(Beginning of Extracted text)
String representation in erlang

Richard A. O'Keefe ok@REDACTED
Wed Sep 14 04:27:32 CEST 2005


Thinus Pollard <thinus@REDACTED> wrote:
	According to the Erlang efficiency guide a string is internally
	represented as a list of integers, thus consuming 2 words
	(8 bytes on a 32bit platform) of memory *per* character.
	
Unicode/ISO10646 characters require in general 21 bits.
NOT 16 bits.  Java claims to support Unicode, but there are already
quite a lot of Unicode characters which don't fit in 16 bits, so
many Unicode characters require two Java "chars".  Needless to say,
this stuffs up Java string indexing something wonderful.

There's an easy way to save half of the space of a string that
still leaves them able (in principle) to cope with the full range
of Unicode characters:  represent a string as a *tuple* of integer
codes.  Conversion functions:
    list_to_tuple(String) -> Tuple
    tuple_to_list(Tuple) -> String
    
(Assumption: list elements cost 2 cells each, tuples with N elements
cost 2N+c for c something like 1 or 2, so for large N, the space is
about 1/2 that of a list.)

The other alternative, of course, is to use binaries.  Joe's proposal
for <<"string">> notation makes them particularly attractive.
(End of Extracted text)
#### Work instruction 1:
Duplicate the post on Erlang string representation between "Thinus Pollard <thinus@REDACTED>" and "memory *per* character.", inclusive.
#### Work instruction 2:
According to the post on Erlang string representation, how many bits do Unicode characters generally require?
(Beginning of Supplied records)
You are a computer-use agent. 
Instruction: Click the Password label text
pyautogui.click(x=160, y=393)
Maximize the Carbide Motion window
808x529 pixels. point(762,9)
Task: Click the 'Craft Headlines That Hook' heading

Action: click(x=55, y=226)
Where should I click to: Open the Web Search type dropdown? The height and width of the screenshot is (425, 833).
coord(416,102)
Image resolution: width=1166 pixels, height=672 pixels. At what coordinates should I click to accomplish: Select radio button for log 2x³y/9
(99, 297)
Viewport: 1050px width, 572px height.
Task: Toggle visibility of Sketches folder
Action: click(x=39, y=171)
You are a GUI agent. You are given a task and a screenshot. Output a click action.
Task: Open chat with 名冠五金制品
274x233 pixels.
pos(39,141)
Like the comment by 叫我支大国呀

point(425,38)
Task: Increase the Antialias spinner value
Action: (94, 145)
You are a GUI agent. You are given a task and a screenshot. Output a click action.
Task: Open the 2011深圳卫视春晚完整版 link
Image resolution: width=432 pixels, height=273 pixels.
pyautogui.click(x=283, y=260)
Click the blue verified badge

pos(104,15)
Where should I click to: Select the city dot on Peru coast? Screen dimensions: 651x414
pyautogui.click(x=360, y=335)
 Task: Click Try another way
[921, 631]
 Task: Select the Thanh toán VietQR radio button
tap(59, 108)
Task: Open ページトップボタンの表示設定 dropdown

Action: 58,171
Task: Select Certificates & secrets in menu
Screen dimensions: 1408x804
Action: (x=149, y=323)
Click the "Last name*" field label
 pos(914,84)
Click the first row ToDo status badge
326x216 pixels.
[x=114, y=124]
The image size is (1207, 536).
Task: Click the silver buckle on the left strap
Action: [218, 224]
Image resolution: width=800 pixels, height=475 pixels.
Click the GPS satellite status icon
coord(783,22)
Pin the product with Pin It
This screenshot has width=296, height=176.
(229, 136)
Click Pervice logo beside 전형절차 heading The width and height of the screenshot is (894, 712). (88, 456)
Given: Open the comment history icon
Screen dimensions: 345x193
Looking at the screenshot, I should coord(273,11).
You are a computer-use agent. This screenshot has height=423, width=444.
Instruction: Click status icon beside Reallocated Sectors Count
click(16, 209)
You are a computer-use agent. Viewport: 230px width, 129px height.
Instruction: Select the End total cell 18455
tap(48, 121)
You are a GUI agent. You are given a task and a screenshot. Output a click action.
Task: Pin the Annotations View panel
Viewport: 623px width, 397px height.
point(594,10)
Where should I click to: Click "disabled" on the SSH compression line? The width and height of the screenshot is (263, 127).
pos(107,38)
(End of Supplied records)
#### Exercise response 1:
Thinus Pollard <thinus@REDACTED> wrote:
	According to the Erlang efficiency guide a string is internally
	represented as a list of integers, thus consuming 2 words
	(8 bytes on a 32bit platform) of memory *per* character.

#### Exercise response 2:
21 bits.